■ About this task
The data below contains pictures, which are to be skipped; the lines starting at the line with "Task: Submit the" and ending at the line with "Microsoft Edge from" are to be output exactly, both ends included.

┌─ Provided information

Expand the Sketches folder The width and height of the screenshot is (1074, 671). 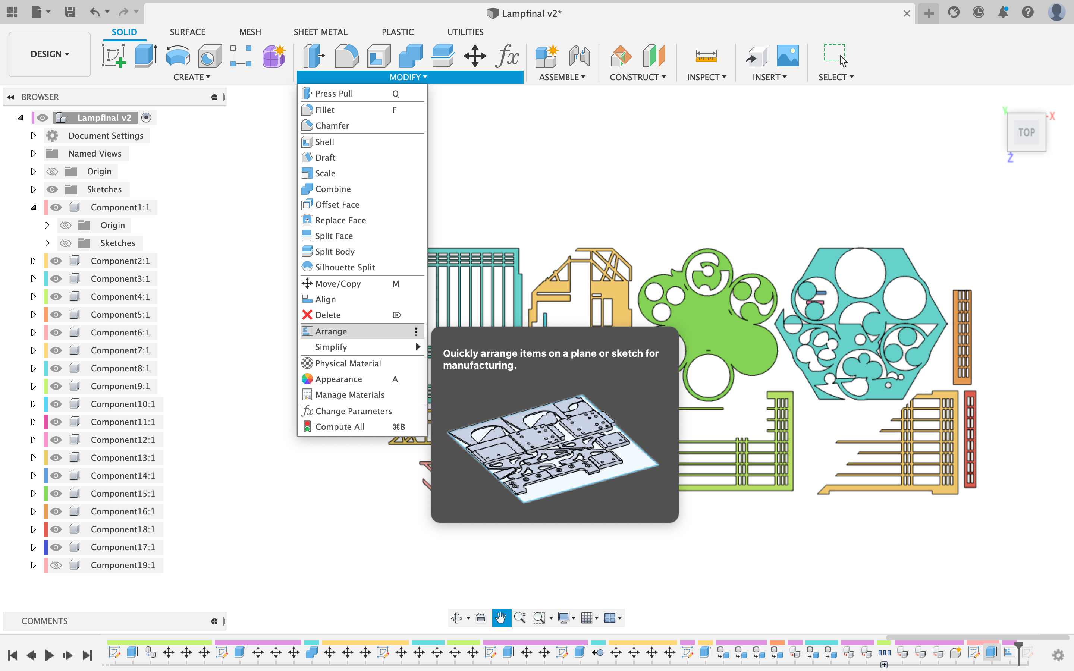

└─
┌─ Provided information

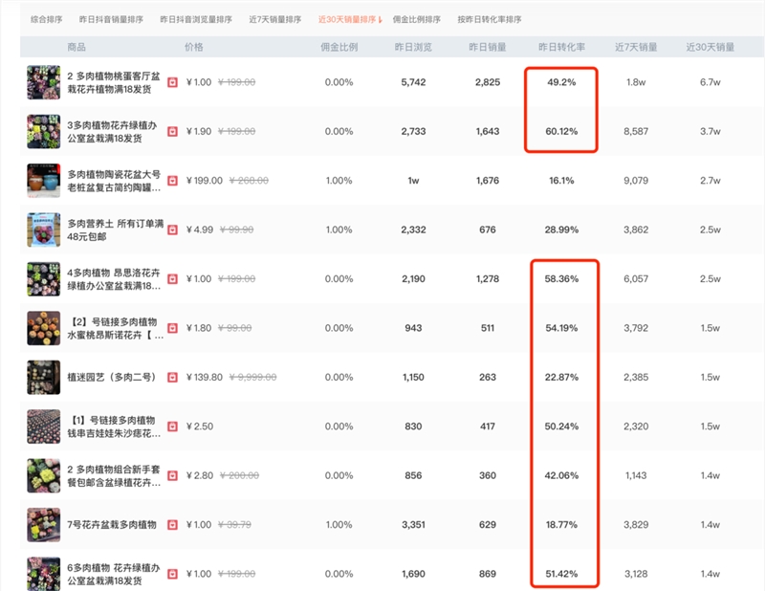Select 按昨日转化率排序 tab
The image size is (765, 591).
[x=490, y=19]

└─
┌─ Provided information

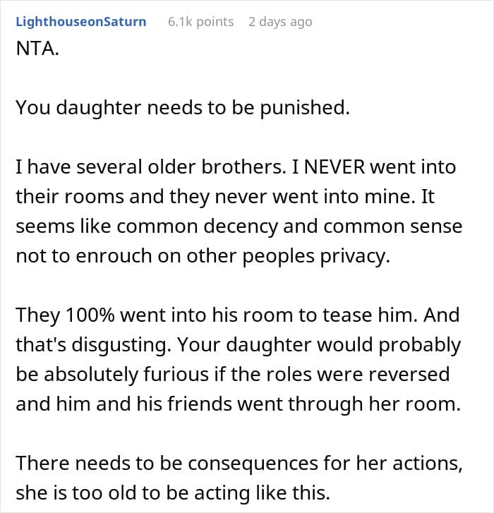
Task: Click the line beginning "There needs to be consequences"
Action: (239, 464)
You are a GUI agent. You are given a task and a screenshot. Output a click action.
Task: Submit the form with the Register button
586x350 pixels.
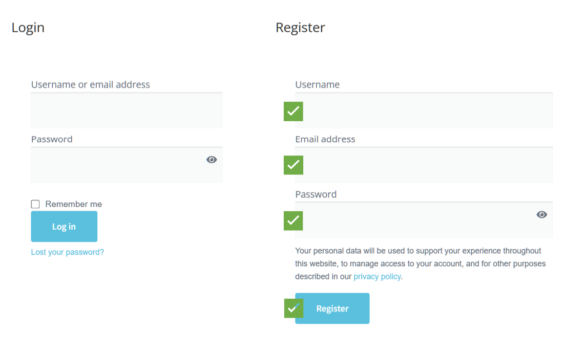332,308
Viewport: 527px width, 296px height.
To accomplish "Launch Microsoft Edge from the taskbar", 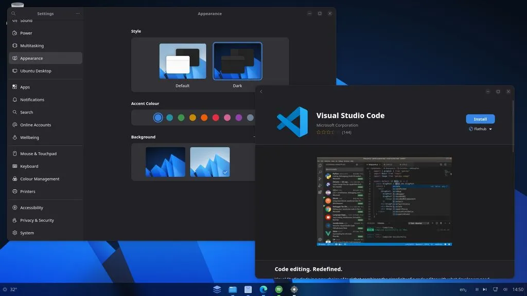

└─

■ The completed task
Task: Submit the form with the Register button
586x350 pixels.
332,308
Viewport: 527px width, 296px height.
To accomplish "Launch Microsoft Edge from the taskbar", 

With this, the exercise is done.